First Author  Valacchi G Year  2004
Journal  Free Radic Biol Med Volume  36
Issue  5 Pages  673-81
PubMed ID  14980710 Mgi Jnum  J:88956
Mgi Id  MGI:3037490 Doi  10.1016/j.freeradbiomed.2003.12.005
Citation  Valacchi G, et al. (2004) In vivo ozone exposure induces antioxidant/stress-related responses in murine lung and skin. Free Radic Biol Med 36(5):673-81
abstractText  Lung and skin are the organs directly exposed to environmental pollution.
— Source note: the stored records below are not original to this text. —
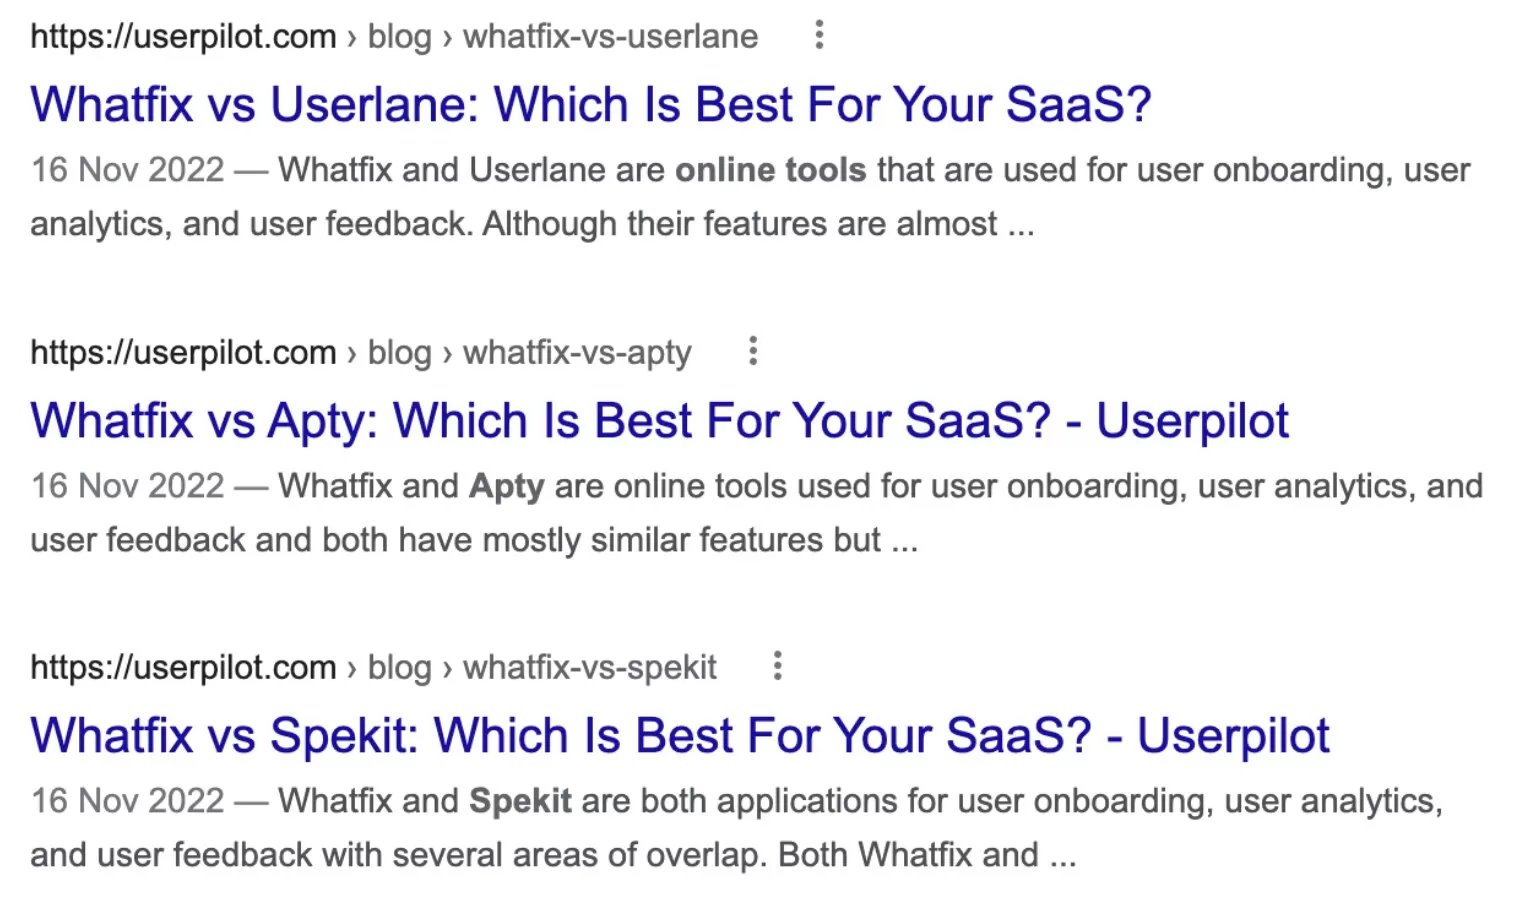Viewport: 1522px width, 902px height.
Task: Click 'blog' breadcrumb in the Spekit result
Action: tap(399, 668)
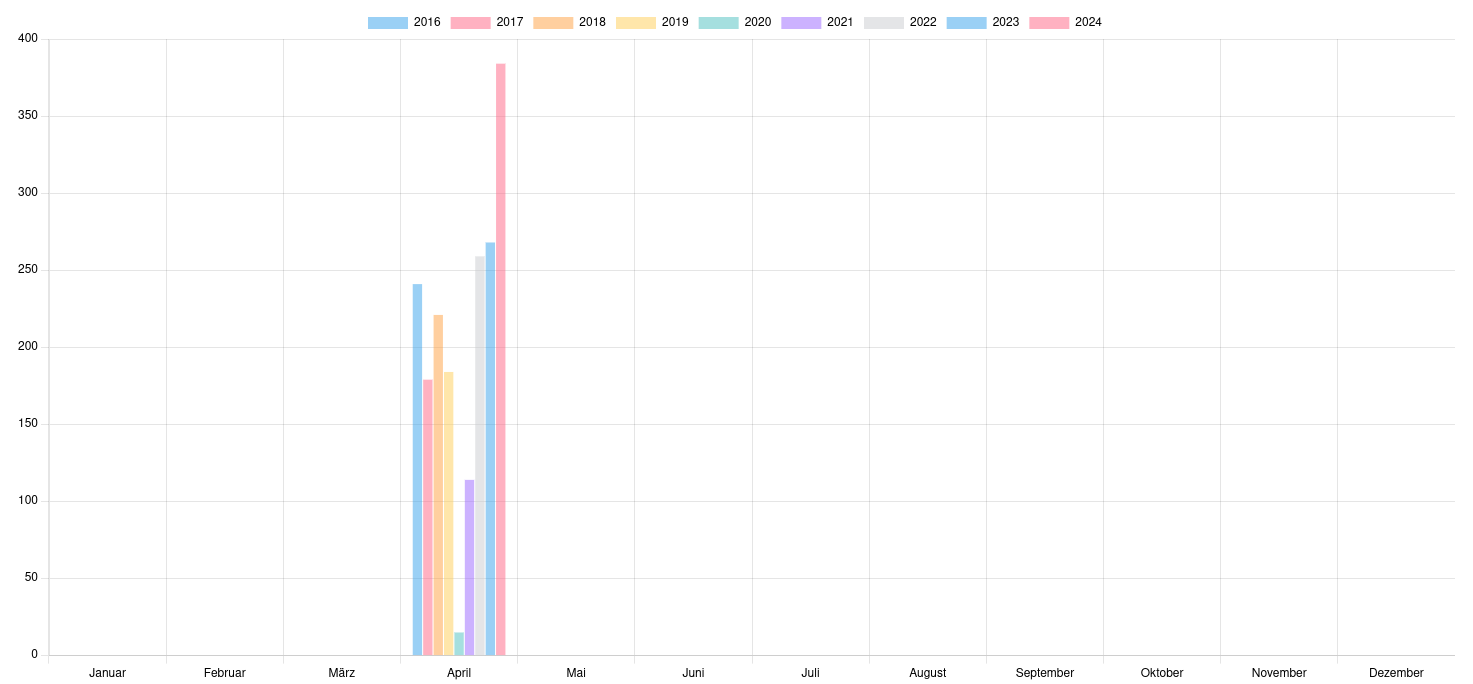Click the yellow 2019 bar in April
Image resolution: width=1473 pixels, height=684 pixels.
448,513
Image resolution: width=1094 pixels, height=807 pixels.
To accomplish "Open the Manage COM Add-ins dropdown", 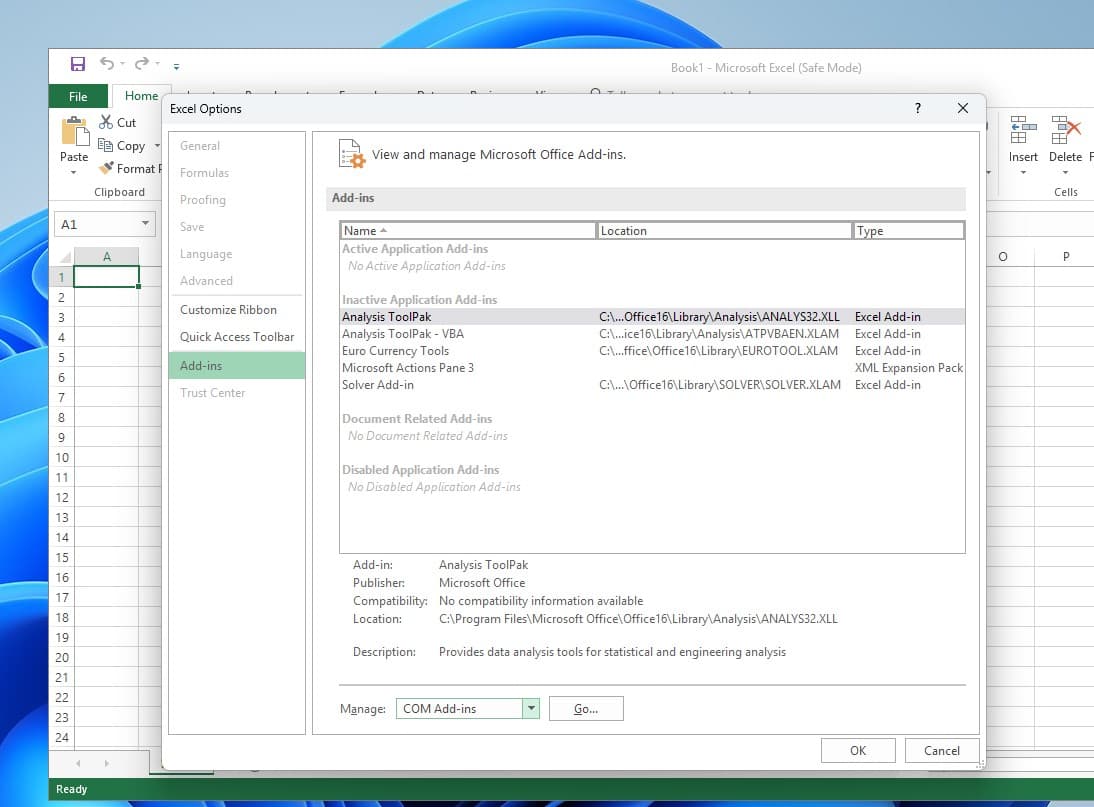I will 529,708.
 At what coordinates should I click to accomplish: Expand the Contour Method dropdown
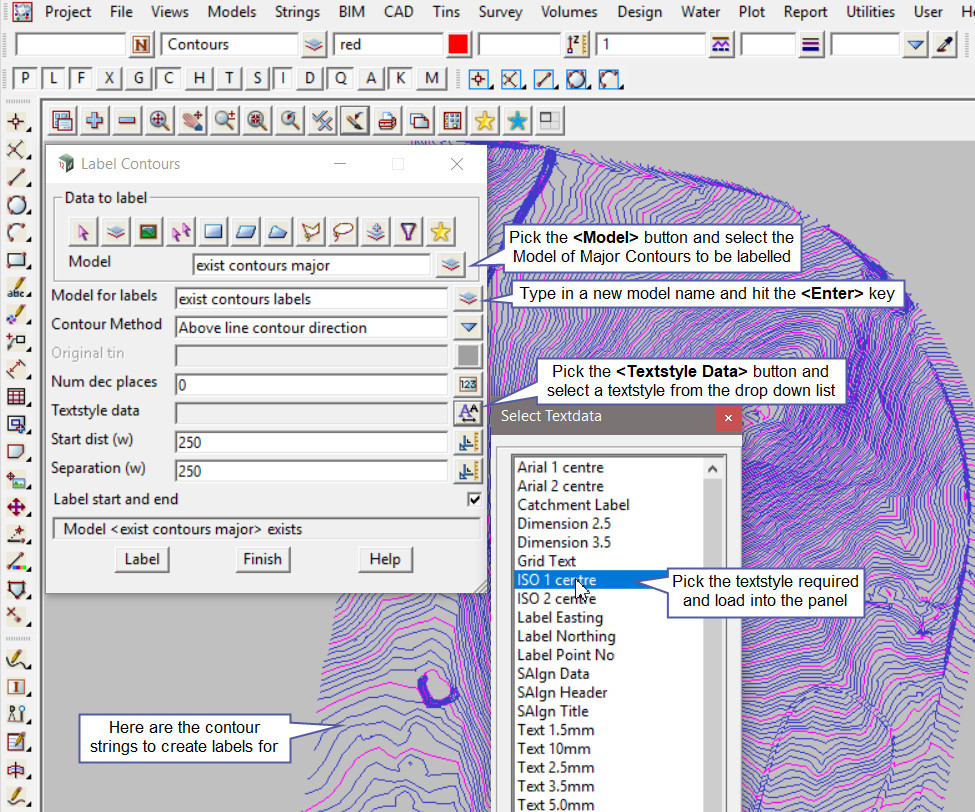click(x=468, y=327)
Ozone (O(3)) is a toxic, oxidant air pollutant, and exposure has been shown to induce antioxidant depletion as well as oxidation of lipids and proteins within the outermost skin layer (stratum corneum) and the lung respiratory tract lining fluids (RTLFs). To further define skin and lung responses to O(3) exposure, SKH-1 hairless mice were exposed to either 0.8 ppm of O(3) (a level occasionally reached in very polluted areas) or ambient air 6 h/day for 6 consecutive days. O(3) exposure resulted in the depletion of alpha-tocopherol in lung and plasma and induction in both skin and lung of heme oxygenase 1, cyclooxygenase 2, and proliferating cell nuclear antigen. O(3)-exposed animals showed a similar extent of upregulation of COX-2 and PCNA in lung and skin, whereas HO-1 was more responsive in skin than in lung (7-fold induction vs. 2-fold induction). In addition to these measures of response to oxidative stress, O(3) exposure led to the activation of nuclear factor kappaB measured as IkappaBalpha phosphorylation in both tissues. We conclude that in this model, O(3) at high pollutant levels is able to affect both lung and skin biology, inducing depletion of alpha-tocopherol and inducing stress-related responses in both skin epidermis and respiratory tract epithelium.